A CONTINENTAL commuter plane coming in for a landing nose-dived into a house in suburban Buffalo, New York, sparking a fiery explosion that killed all 49 people aboard and a person in the home.

Witnesses heard the twin turboprop aircraft sputtering before it went down in light snow and fog around 10:20pm on Thursday about 8 kilometers from Buffalo Niagara International Airport. Continental Connection Flight 3407 from Newark, New Jersey, came in squarely through the roof of the house, its tail section visible through flames shooting at least 15 meters high.

"The whole sky was lit up orange," said Bob Dworak, who lives less than a mile away. "All the sudden, there was a big bang, and the house shook."

Two others in the house escaped with minor injuries.

The plane was carrying a four-member crew and an off-duty pilot. Among the 44 passengers killed was a woman whose husband died in the World Trade Center attacks of September 11, 2001.

Federal investigators were searching through the rubble for the "black boxes." National Transportation Safety Board spokesman Steve Chealander said the smoldering scene was still too hot to collect debris yesterday morning, but investigators were going after the flight data and cockpit voice recorders in the plane's largely intact tail.

Erie County Emergency Coordinator David Bissonette said it appeared the plane "dove directly on top of the house."

"It was a direct hit," Bissonette said. "It's remarkable that it only took one house. As devastating as that is, it could have wiped out the entire neighborhood."

No mayday call came from the pilot before the crash, according to a recording of air traffic control's radio messages captured by the Website LiveATC.net.

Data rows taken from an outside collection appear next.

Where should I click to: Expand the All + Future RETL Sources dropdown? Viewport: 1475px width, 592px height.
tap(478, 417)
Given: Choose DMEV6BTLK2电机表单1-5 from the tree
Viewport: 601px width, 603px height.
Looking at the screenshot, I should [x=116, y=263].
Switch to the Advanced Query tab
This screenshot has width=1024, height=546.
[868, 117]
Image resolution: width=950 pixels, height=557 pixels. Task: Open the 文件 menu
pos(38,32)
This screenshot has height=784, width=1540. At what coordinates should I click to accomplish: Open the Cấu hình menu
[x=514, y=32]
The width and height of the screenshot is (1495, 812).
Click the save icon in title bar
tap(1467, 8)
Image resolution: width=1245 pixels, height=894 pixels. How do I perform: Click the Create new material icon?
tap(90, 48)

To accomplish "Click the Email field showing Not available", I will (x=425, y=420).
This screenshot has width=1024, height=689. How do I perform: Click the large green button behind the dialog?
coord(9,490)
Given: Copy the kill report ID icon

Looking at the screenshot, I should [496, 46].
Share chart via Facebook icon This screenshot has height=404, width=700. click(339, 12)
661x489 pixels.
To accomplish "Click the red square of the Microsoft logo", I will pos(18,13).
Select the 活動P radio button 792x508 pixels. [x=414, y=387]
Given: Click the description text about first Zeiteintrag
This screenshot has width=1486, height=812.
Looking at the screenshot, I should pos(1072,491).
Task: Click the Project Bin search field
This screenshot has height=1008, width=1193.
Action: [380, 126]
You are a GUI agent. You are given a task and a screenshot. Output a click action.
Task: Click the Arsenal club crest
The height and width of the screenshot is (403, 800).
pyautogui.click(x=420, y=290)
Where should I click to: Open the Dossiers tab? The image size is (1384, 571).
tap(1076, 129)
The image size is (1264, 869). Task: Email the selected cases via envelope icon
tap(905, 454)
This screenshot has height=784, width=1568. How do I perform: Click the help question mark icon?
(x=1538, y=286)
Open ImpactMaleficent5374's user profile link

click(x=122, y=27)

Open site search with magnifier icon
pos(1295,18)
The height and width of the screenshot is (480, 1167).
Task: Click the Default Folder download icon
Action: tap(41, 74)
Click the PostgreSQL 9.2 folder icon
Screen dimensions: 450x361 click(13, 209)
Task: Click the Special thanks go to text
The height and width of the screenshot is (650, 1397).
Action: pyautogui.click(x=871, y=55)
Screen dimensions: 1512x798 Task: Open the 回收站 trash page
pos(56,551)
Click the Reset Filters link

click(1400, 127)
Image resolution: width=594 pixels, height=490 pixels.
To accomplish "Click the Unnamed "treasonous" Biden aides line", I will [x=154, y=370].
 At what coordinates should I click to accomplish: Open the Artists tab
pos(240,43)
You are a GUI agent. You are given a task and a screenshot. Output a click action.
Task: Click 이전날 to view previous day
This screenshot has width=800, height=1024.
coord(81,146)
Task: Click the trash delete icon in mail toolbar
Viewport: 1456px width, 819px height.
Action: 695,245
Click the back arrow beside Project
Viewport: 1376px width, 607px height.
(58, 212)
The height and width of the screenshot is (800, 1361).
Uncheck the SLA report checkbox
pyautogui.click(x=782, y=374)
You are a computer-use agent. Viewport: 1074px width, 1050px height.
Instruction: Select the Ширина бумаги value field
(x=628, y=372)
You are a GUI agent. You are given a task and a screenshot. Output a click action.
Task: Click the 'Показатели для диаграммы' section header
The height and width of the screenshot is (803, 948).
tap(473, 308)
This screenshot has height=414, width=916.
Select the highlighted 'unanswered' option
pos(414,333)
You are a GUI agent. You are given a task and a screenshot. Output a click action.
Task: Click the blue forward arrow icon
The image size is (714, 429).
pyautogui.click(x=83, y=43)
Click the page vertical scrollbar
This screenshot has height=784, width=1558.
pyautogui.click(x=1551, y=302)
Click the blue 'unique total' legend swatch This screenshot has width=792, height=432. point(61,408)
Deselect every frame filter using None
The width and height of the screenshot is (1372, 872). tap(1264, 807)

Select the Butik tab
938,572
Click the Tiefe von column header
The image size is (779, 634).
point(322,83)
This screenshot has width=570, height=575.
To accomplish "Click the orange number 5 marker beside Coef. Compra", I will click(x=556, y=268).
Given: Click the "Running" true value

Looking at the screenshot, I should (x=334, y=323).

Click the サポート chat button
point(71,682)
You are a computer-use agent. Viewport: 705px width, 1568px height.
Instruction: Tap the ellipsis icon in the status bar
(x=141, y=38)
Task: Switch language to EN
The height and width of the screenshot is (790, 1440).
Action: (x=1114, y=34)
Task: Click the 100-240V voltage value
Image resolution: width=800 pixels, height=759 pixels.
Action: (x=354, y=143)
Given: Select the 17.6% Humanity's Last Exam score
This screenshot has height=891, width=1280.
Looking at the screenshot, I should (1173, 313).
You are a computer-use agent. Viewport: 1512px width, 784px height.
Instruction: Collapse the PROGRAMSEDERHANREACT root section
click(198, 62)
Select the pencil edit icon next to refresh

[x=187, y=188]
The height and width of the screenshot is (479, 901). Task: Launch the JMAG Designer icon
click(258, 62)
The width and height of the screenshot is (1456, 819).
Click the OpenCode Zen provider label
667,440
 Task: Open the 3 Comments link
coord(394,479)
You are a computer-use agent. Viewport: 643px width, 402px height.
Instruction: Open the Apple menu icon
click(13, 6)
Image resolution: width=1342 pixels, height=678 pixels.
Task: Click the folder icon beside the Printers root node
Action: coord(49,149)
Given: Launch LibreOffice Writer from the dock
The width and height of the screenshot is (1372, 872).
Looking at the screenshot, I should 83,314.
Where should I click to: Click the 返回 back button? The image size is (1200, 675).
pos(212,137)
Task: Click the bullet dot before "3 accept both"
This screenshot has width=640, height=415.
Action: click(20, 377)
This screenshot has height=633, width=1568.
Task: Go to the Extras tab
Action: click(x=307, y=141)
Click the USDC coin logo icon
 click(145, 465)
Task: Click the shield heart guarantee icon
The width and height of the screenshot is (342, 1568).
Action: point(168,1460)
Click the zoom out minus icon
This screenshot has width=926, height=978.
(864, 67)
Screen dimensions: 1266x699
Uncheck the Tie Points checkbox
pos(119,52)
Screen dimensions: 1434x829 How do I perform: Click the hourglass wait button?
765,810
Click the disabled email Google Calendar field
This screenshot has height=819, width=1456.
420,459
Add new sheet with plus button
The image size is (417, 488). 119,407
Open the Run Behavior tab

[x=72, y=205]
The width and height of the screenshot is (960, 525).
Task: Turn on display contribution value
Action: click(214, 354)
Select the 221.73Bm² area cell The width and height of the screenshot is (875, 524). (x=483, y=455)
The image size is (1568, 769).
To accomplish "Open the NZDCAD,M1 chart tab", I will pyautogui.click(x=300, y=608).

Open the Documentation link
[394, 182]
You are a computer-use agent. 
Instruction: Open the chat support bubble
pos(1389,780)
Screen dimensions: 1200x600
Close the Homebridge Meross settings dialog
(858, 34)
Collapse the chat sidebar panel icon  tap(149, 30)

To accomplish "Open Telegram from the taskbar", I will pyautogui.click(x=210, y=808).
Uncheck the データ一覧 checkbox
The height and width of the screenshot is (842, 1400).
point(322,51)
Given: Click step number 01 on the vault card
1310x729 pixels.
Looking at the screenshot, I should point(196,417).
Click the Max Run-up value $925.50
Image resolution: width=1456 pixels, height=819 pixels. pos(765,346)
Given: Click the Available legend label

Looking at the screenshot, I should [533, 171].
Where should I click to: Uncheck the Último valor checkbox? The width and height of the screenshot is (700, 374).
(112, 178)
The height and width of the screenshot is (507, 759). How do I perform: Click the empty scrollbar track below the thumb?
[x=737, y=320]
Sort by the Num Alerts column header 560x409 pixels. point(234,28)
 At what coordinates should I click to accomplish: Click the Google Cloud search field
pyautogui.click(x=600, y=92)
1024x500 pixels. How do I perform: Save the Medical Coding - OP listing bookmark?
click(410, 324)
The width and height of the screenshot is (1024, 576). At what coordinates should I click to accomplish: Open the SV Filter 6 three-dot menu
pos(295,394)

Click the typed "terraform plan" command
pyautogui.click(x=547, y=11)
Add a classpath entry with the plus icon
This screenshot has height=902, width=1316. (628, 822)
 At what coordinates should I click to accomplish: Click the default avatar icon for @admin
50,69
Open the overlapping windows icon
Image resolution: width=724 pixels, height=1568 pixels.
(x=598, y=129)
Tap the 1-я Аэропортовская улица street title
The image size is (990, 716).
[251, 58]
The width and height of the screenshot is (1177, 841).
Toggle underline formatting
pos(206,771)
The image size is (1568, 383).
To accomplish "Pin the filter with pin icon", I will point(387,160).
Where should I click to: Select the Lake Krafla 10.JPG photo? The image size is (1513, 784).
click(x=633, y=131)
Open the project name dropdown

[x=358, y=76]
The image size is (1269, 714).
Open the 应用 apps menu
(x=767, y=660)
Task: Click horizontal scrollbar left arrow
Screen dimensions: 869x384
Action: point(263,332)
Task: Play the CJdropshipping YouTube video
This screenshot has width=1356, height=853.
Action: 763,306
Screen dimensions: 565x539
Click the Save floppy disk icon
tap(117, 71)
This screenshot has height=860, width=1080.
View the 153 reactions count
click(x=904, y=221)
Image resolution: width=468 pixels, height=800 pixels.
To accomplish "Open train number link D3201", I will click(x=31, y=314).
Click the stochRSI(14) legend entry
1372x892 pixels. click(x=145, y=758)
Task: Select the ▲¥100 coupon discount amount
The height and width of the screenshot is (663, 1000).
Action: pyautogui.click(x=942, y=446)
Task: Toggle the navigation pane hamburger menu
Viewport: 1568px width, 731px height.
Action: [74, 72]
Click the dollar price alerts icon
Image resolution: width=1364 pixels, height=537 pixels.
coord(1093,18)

Neither the controller nor the pilot showed concern that anything was out of the ordinary as the airplane was asked to fly at 700 meters. Airport officials said the plane simply fell off the radar screen. At the time of the last radio contact, the controller said the plane was 4.8km from a radio beacon that is about 6km northeast of the airport.

The controller told the crew to turn the plane left to intercept a radio signal that would guide it to Runway 23. A pilot aboard the plane calmly repeated the instructions back correctly.

A minute later, the controller tried to contact the plane but heard no response. Eventually he told an unidentified listener to contact authorities on the ground in the Clarence area.

After the crash occurred, at least two pilots were heard on air traffic control messages saying they had been picking up ice on their wings. "We've been getting ice since 20 miles south of the airport," one said.

The National Transportation Safety Board sent a team of investigators to Buffalo. The Department of Homeland Security said there was no indication of terrorism.

The plane was carrying 2,300 kilograms of fuel and apparently exploded on impact. It was the first fatal crash of a commercial airliner in the US since August 27, 2006, when 49 people were killed after a Comair jetliner took off from a Lexington, Kentucky, runway that was too short.